▼

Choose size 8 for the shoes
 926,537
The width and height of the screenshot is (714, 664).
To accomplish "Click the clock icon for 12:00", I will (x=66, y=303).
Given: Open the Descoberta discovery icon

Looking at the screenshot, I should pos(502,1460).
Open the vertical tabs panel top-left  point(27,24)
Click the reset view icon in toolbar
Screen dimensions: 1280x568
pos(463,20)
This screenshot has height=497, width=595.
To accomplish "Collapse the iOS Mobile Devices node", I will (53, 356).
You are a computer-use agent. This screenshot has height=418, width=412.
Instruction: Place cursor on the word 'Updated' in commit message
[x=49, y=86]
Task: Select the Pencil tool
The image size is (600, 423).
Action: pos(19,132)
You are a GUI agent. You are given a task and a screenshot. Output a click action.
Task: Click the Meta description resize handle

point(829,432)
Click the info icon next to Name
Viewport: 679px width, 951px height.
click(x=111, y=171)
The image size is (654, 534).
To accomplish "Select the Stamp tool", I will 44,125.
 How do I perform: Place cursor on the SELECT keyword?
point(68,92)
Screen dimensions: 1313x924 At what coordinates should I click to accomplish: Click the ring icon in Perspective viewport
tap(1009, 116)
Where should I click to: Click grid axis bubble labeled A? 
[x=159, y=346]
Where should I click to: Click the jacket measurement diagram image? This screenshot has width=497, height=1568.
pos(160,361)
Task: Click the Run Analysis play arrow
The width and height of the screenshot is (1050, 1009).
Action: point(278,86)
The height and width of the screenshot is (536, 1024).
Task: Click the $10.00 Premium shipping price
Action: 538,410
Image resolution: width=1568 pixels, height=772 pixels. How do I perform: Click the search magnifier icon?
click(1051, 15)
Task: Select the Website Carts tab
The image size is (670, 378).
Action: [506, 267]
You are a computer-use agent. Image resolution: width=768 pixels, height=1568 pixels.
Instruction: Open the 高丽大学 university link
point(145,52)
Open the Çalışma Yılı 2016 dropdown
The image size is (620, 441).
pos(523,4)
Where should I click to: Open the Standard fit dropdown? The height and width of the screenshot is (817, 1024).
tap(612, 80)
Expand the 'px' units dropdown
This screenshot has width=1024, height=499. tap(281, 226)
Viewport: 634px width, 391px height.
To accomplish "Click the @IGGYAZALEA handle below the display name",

▲

__WHAT YOU ARE ASKED TO DO__
Set down the entire material again, exactly as it stands.

__ANSWER TO THE PROBLEM__
Choose size 8 for the shoes
 926,537
The width and height of the screenshot is (714, 664).
To accomplish "Click the clock icon for 12:00", I will (x=66, y=303).
Given: Open the Descoberta discovery icon

Looking at the screenshot, I should pos(502,1460).
Open the vertical tabs panel top-left  point(27,24)
Click the reset view icon in toolbar
Screen dimensions: 1280x568
pos(463,20)
This screenshot has height=497, width=595.
To accomplish "Collapse the iOS Mobile Devices node", I will (53, 356).
You are a computer-use agent. This screenshot has height=418, width=412.
Instruction: Place cursor on the word 'Updated' in commit message
[x=49, y=86]
Task: Select the Pencil tool
The image size is (600, 423).
Action: pos(19,132)
You are a GUI agent. You are given a task and a screenshot. Output a click action.
Task: Click the Meta description resize handle

point(829,432)
Click the info icon next to Name
Viewport: 679px width, 951px height.
click(x=111, y=171)
The image size is (654, 534).
To accomplish "Select the Stamp tool", I will 44,125.
 How do I perform: Place cursor on the SELECT keyword?
point(68,92)
Screen dimensions: 1313x924 At what coordinates should I click to accomplish: Click the ring icon in Perspective viewport
tap(1009, 116)
Where should I click to: Click grid axis bubble labeled A? 
[x=159, y=346]
Where should I click to: Click the jacket measurement diagram image? This screenshot has width=497, height=1568.
pos(160,361)
Task: Click the Run Analysis play arrow
The width and height of the screenshot is (1050, 1009).
Action: point(278,86)
The height and width of the screenshot is (536, 1024).
Task: Click the $10.00 Premium shipping price
Action: 538,410
Image resolution: width=1568 pixels, height=772 pixels. How do I perform: Click the search magnifier icon?
click(1051, 15)
Task: Select the Website Carts tab
The image size is (670, 378).
Action: [506, 267]
You are a computer-use agent. Image resolution: width=768 pixels, height=1568 pixels.
Instruction: Open the 高丽大学 university link
point(145,52)
Open the Çalışma Yılı 2016 dropdown
The image size is (620, 441).
pos(523,4)
Where should I click to: Open the Standard fit dropdown? The height and width of the screenshot is (817, 1024).
tap(612, 80)
Expand the 'px' units dropdown
This screenshot has width=1024, height=499. tap(281, 226)
Viewport: 634px width, 391px height.
To accomplish "Click the @IGGYAZALEA handle below the display name",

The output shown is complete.